The most important thing for the left is how to build power through national movements and skirt the electoral question for the time being. I think it is important that socialists reunify so that when something like Occupy arises, or when people are newly politicized in college, there can be a pole of attraction to articulate and develop socialist politics. I think that’s a short-term thing the radical left could do if it wasn’t overwhelmed by crazies.

JB: I’ve noticed Jacobin doesn’t mention religion much at all. There’s none of that “opium of the masses” stuff. Is there a place for religion in left-wing movements?

BS: The part of Occupy that was based on communal celebration isn’t just a glib distraction. It’s good and innate in humanity. Speaking in ethical terms is important too. As for religion itself, none of us are from the Christopher Hitchens school of anti-theism. It won’t affect our engagement with someone whether they believe in God or not. I don’t think there is anything to be gained from a major critique of religion. Everyone completely misinterprets that Marx quote. It’s the conditions that, in Marx’s formulation, force people to turn to religion for solace in the first place that need to be combated. But even that is patronizing! I believe religion will always exist in some form. People are drawn to it for existential reasons. I want to live in a world without material hardship driving people to religion, but we will always live in a world with depression, anxiety, heartbreak, angst, suffering.

JB: Tell me a little about the book projects you’ve got next year, with Metropolitan Books and Verso. Let’s start with Metropolitan, which doesn’t have the radical political mission of Verso.

BS: The book is slated to be released in fall 2013. One of the big criticisms of Occupy was that there weren’t any ideas. Bullshit, of course. There were tons of ideas. With this book I tried to go beyond criticism: the first half is about the problems with the neoliberal consensus and in the second half we present programmatic solutions.
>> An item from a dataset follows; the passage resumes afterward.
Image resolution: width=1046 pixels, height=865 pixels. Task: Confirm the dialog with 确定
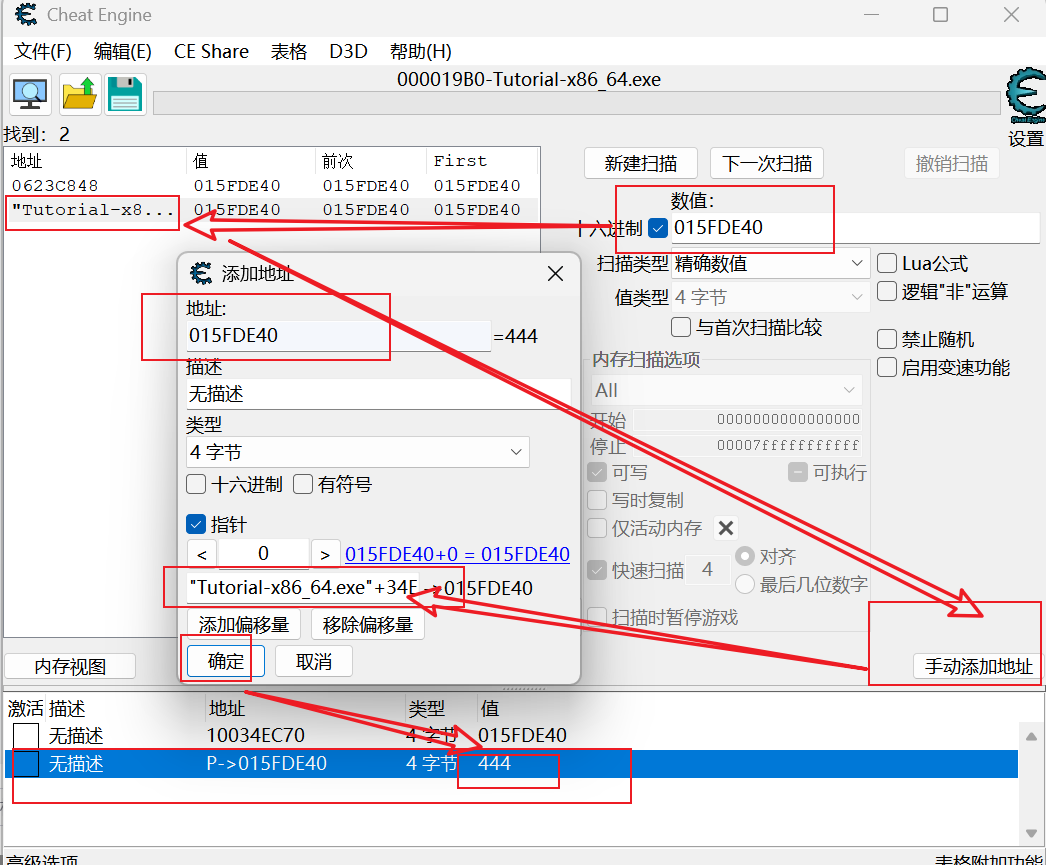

That second half itself is a crescendo that builds towards something. The early pieces could be interpreted, in isolation, as social democratic. In her contribution, Megan Erickson not only critiques neoliberal education reform but lays out what a good education system would look like. Chris Maisano addresses full employment, Peter Frase writes about freedom and socialism, Sarah Leonard writes about overcoming the sexual division of labor, Seth Ackerman presents a feasible market socialism. That’s the structure of this book, the first half is critique, the rolling back of the neoliberal consensus. The second part is rolling in these new ideas, institutions, and programs. With a more radical press, I’d really have to reach for that liberal audience and be more tentative making these arguments. With Metropolitan I have a better shot of giving the average Naomi Klein reader more of a hard-left critique.
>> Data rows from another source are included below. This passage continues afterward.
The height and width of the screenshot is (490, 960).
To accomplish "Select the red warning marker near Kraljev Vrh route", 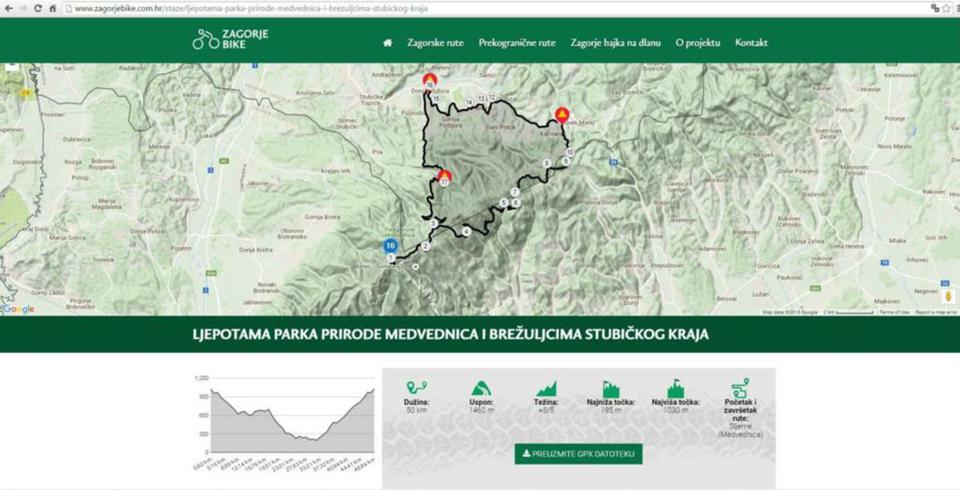I will pyautogui.click(x=444, y=178).
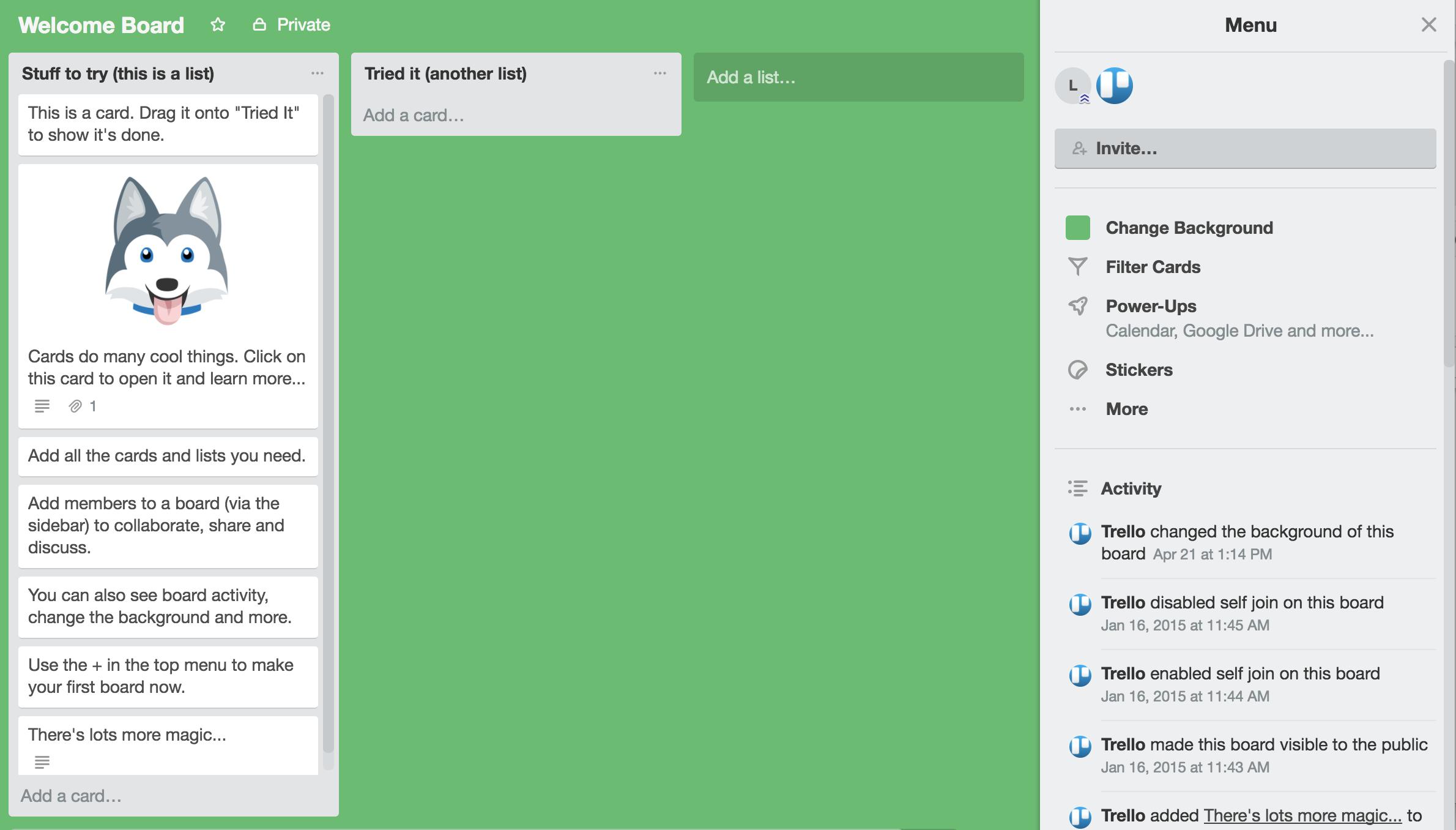Image resolution: width=1456 pixels, height=830 pixels.
Task: Open Power-Ups via the rocket icon
Action: [1077, 306]
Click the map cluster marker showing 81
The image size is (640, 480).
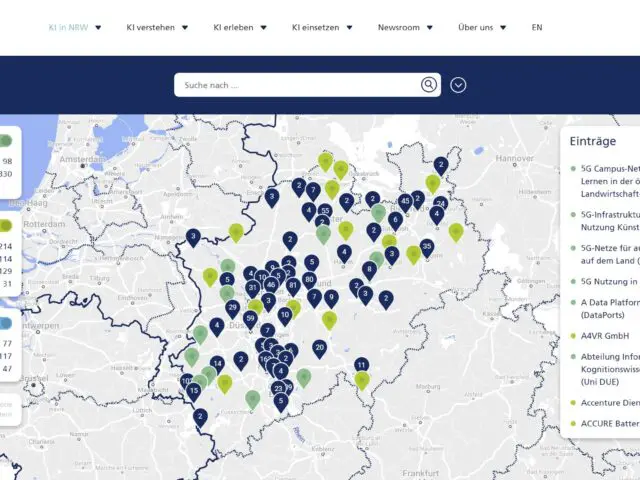[x=293, y=285]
JB: What about the Verso book series?

BS: I commission the books and edit them, Remeike Forbes designs the covers, and Verso handles the business side and some of the publicity. They’ve granted me an enormous amount of flexibility and I’m really happy for the opportunity. Especially on the left there is this phenomenon where authors have 30,000–40,000 words worth of stuff to say, but they drag it out to book-length form. The Verso series harkens back to the old pamphleteers with ideas made for people who aren’t specialists. Essentially I’m trying to take the critiques we have in Jacobin, flesh them out, and reach a wider audience, on the cheap. I think there’s a special place for the format.

Hopefully, it works out. But I won’t be too upset if people say I failed miserably as a book publisher at the age of 23. I feel like that’s a pretty forgivable sin.